Opponents of the health plan were indeed serious, and so was the Supreme Court, which devoted more time to hearing the case than to any other in decades. A White House that had assumed any challenge would fail now fears that a centerpiece of Mr. Obama’s presidency may be partly or completely overturned on a theory that it gave little credence. The miscalculation left the administration on the defensive as its legal strategy evolved over the last two years.
“It led to some people taking it too lightly,” said a Congressional lawyer who like others involved in drafting the law declined to be identified before the ruling. “It shouldn’t strike anybody as a close call,” the lawyer added, but “given where we are now, do I wish we had focused even more on this? I guess I would say yes.”
Looking back, Democrats said they had had every reason for confidence, given decades of Supreme Court precedents affirming Congress’s authority to regulate interstate commerce, and lawyers who defended the law said they had always taken the challenge seriously even if politicians had not. But they underestimated the chances that conservative judges might, in this view, radically reinterpret or discard those precedents. . . .
Does this article strike one as being written for and by Democrats?  It is true that for decades the Supreme Court had obliterated the original meaning of the commerce Clause, but does that mean that the congress can stretch that meaning even more?  Surely even Democrats must see a difference between a farmer who grows wheat for his own consumption being regulated and forcing someone to grow wheat (or in this case forcing them to buy health insurance).  Why is acknowledging such a difference the same as radically reinterpreting or discarding precedents?  Of course, the piece has other references to an "increasingly activist court."

One has to really appreciate how the New York Times keeps on blaming the poor presentation by Verrilli, as if the Justices aren't able to evaluate the arguments independently of how well the lawyers before them argue their cases.

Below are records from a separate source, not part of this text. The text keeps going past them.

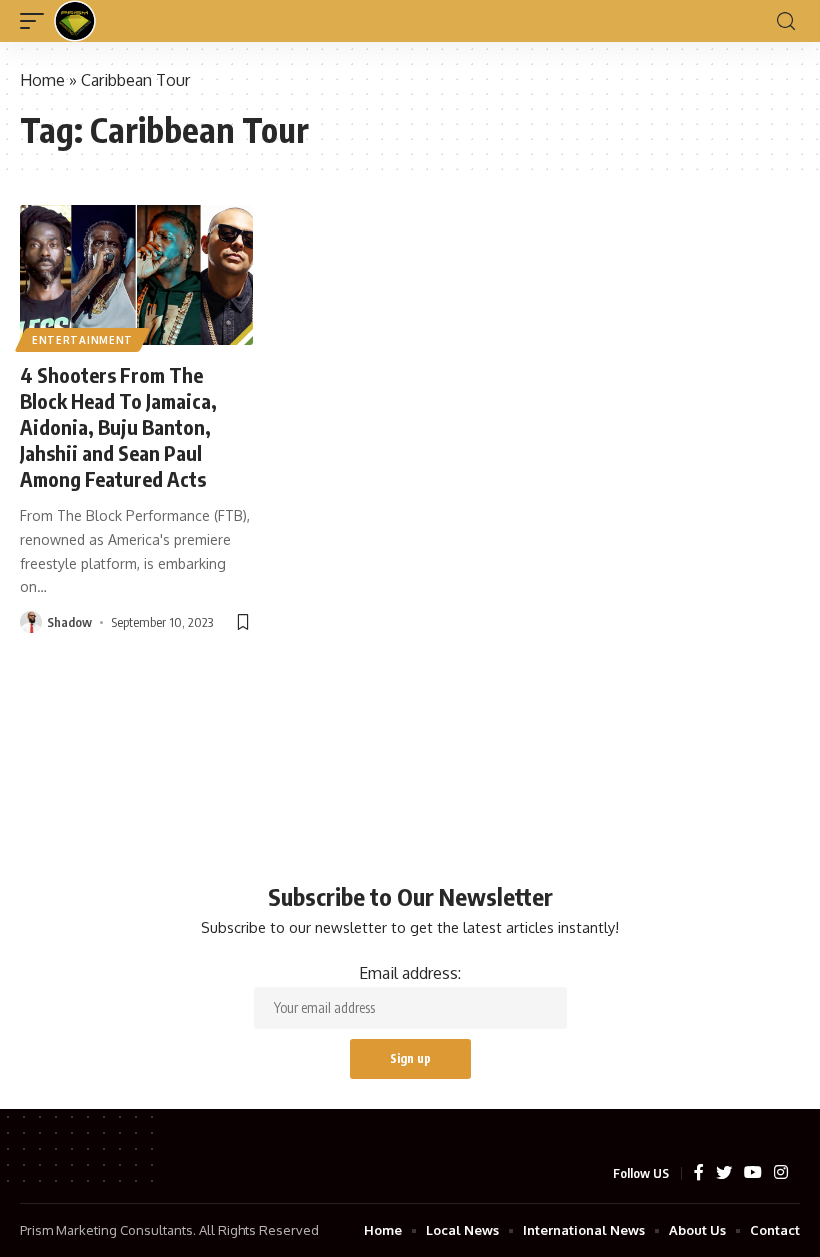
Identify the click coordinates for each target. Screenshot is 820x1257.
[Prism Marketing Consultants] (75, 21)
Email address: (410, 973)
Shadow (69, 622)
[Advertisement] (410, 708)
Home (42, 80)
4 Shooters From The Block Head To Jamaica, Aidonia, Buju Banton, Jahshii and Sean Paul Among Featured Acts (118, 426)
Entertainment (82, 340)
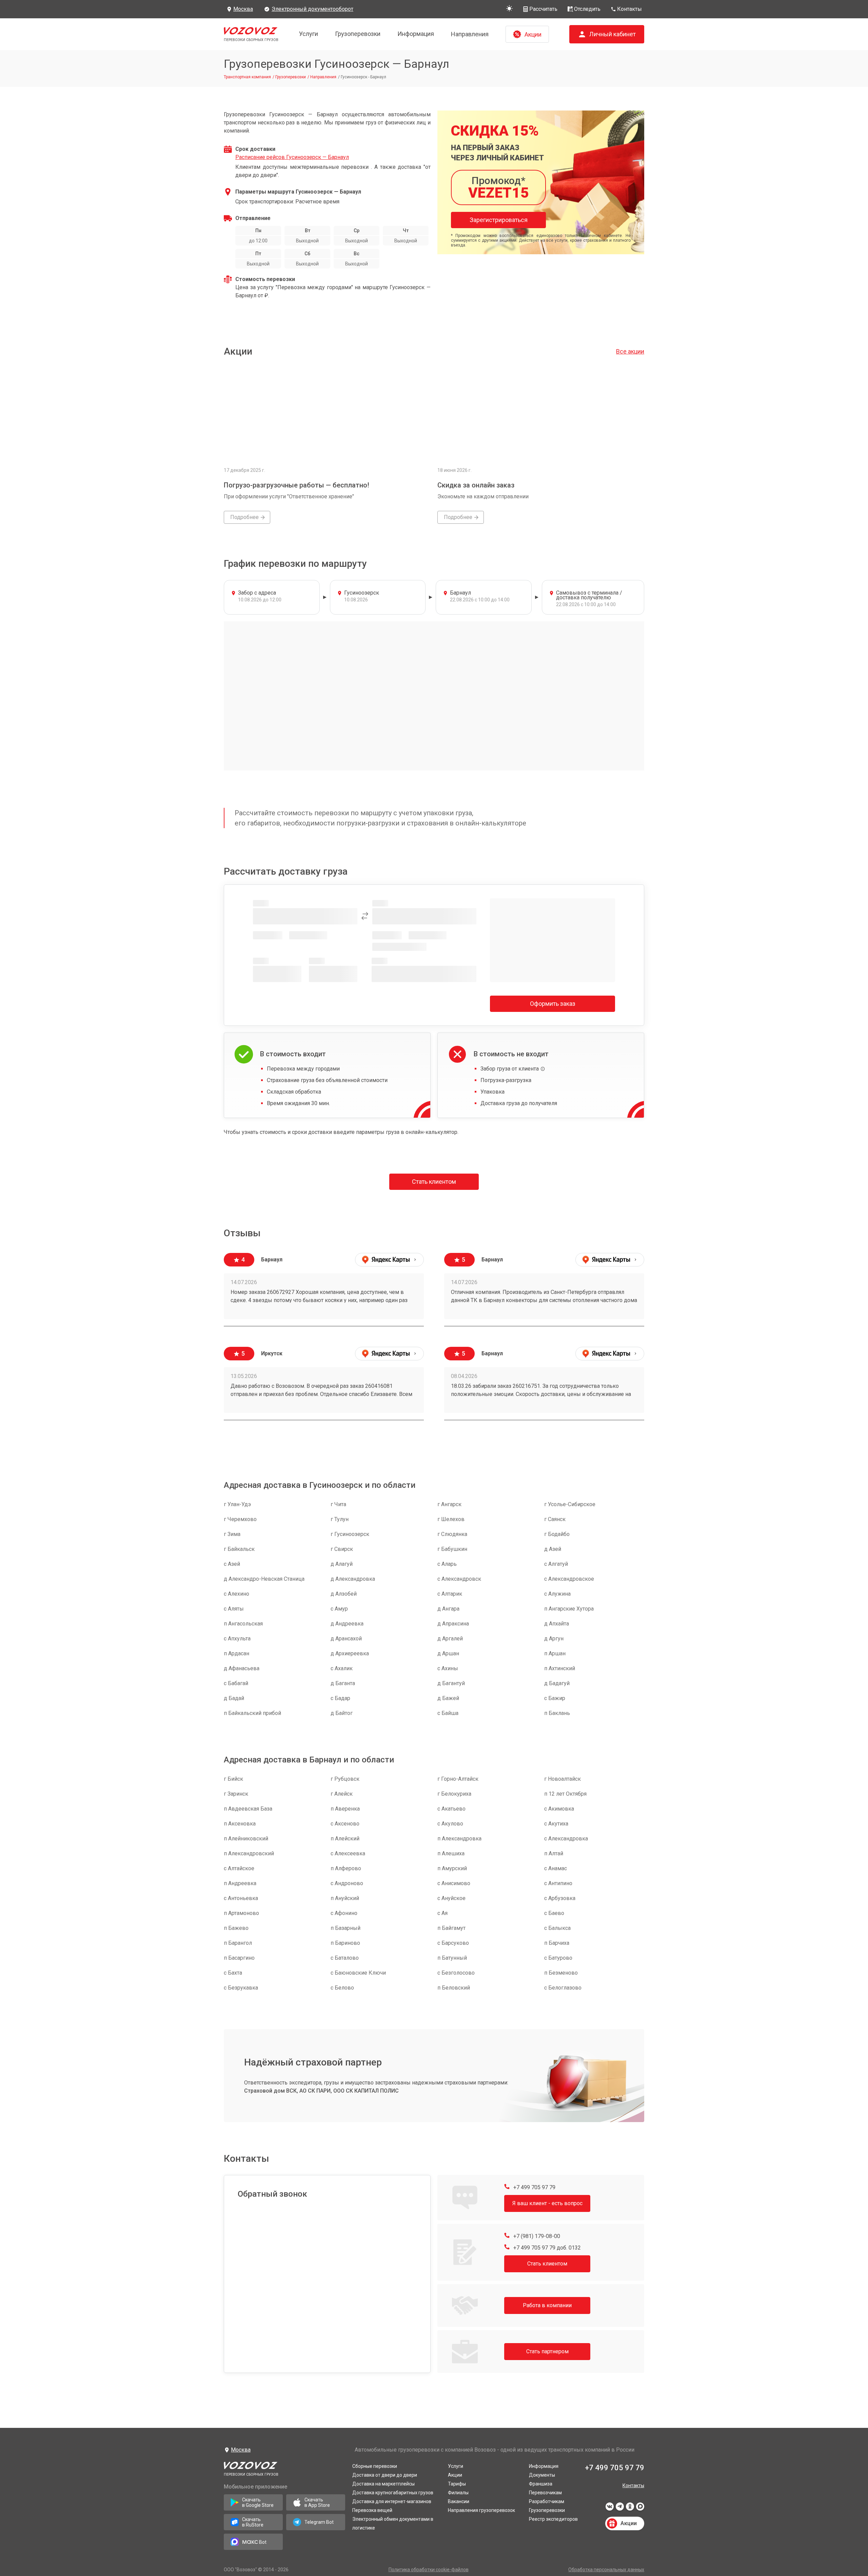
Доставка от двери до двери (384, 2475)
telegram (620, 2508)
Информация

By the end of January 2011, judges in Florida and Virginia had ruled it unconstitutional. Only then did the Senate and the House hold hearings on its constitutionality, and the administration grew worried. . . . Donald B. Verrilli Jr., who became solicitor general last June, rehearsed in multiple moot court sessions. But on the critical day of Supreme Court arguments on March 27, he momentarily choked on a drink of water and was hammered by justices skeptical of his argument. He gave a rambling answer about the limits of Congressional power and had a hard time controlling the discussion as he was peppered with questions. . .
Why not just accept that Verrilli had an almost impossible case to make?